Passage to read ▸
_ _ _ _ _ _ _
A library function is built per compilation unit that can be called at bufferization dealloc sites to determine whether two MemRefs come from the same allocation and their new ownerships.

The generated function takes two MemRefs of indices and three MemRefs of booleans as arguments:

  • The first argument A should contain the result of the extract_aligned_pointer_as_index operation applied to the MemRefs to be deallocated
  • The second argument B should contain the result of the extract_aligned_pointer_as_index operation applied to the MemRefs to be retained
  • The third argument C should contain the conditions as passed directly to the deallocation operation.
  • The fourth argument D is used to pass results to the caller. Those represent the condition under which the MemRef at the corresponding position in A should be deallocated.
_ _ _ _ _ _ _
Extracted data entries
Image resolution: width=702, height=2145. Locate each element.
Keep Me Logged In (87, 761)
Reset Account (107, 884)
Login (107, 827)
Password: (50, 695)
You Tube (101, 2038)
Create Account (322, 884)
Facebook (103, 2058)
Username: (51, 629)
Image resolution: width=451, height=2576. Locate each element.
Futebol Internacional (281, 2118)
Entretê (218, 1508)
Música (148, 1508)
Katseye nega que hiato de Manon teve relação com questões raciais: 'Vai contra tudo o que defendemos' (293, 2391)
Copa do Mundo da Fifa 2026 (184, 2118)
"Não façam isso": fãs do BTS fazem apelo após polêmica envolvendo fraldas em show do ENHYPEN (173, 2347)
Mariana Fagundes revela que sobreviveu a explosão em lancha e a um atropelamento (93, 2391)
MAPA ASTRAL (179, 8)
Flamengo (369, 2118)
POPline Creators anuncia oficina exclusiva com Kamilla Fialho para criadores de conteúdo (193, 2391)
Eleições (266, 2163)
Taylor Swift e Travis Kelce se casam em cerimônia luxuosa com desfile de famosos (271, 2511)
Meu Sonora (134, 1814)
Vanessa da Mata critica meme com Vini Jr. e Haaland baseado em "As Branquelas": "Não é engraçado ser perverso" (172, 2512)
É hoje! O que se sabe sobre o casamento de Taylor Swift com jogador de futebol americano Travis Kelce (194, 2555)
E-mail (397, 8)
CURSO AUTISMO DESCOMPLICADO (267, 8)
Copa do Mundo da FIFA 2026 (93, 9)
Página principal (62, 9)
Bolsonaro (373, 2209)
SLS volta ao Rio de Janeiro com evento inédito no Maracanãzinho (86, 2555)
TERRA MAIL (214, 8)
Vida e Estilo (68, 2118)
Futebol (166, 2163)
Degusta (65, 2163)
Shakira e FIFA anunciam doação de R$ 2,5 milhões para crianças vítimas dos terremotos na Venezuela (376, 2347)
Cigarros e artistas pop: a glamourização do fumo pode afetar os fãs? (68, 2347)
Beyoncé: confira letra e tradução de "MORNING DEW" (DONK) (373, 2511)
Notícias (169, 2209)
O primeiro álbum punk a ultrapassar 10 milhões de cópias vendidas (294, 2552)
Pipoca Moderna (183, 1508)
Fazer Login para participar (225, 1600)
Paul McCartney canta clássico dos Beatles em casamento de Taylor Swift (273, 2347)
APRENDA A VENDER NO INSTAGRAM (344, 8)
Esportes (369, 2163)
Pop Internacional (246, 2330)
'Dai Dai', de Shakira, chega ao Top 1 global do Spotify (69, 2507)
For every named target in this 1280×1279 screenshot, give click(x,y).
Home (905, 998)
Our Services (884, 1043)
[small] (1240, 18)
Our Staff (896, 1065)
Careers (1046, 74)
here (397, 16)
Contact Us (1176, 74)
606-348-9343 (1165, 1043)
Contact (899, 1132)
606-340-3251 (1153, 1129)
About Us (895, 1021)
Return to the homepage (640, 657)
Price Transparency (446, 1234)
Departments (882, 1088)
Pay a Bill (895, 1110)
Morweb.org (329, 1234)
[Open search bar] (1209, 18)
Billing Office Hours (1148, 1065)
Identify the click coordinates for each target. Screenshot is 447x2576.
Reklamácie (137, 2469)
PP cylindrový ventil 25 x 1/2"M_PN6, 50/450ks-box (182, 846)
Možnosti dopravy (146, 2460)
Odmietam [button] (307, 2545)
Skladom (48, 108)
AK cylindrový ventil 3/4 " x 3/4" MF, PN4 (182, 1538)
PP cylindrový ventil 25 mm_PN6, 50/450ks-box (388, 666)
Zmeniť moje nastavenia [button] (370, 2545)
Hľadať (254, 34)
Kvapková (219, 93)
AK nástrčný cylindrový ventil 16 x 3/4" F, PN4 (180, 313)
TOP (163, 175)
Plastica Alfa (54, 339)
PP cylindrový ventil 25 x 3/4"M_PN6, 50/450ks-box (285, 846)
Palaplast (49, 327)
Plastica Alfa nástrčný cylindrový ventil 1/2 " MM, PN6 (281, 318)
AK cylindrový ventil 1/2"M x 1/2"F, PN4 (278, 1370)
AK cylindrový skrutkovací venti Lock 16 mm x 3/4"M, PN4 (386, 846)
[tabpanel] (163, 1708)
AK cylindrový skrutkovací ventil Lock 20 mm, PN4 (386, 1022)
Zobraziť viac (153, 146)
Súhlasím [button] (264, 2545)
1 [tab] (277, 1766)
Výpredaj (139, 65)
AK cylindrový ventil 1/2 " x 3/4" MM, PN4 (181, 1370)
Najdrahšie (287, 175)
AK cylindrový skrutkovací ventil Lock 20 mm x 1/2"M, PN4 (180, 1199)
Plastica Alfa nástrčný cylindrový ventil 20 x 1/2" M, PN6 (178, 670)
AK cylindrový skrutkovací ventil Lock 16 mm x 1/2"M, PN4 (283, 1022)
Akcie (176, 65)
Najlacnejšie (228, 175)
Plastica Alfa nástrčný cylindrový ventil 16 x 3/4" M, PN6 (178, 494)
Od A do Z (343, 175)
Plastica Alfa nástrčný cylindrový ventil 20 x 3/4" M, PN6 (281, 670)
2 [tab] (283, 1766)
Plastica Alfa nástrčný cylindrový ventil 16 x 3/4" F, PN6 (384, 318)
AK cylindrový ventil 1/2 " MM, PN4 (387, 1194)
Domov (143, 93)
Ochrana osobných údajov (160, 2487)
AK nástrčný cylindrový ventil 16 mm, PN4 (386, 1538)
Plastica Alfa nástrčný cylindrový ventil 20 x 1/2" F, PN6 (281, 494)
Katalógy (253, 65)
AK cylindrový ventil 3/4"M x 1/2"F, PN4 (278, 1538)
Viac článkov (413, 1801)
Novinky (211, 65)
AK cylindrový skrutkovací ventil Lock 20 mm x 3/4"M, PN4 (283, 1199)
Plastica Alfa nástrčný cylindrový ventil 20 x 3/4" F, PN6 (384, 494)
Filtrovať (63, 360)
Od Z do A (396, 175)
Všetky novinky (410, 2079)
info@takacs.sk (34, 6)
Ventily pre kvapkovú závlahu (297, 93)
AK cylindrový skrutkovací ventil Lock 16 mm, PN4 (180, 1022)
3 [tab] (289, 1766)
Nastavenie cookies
_ _ _ _ _ _ _
What you need to do ▸ According to the MemRef deallocation passage, what is the fourth argument D of the generated function used for? Answer from the MemRef deallocation passage alone.

Task output ▸ It passes results to the caller, giving the condition under which the MemRef at the corresponding position in A should be deallocated.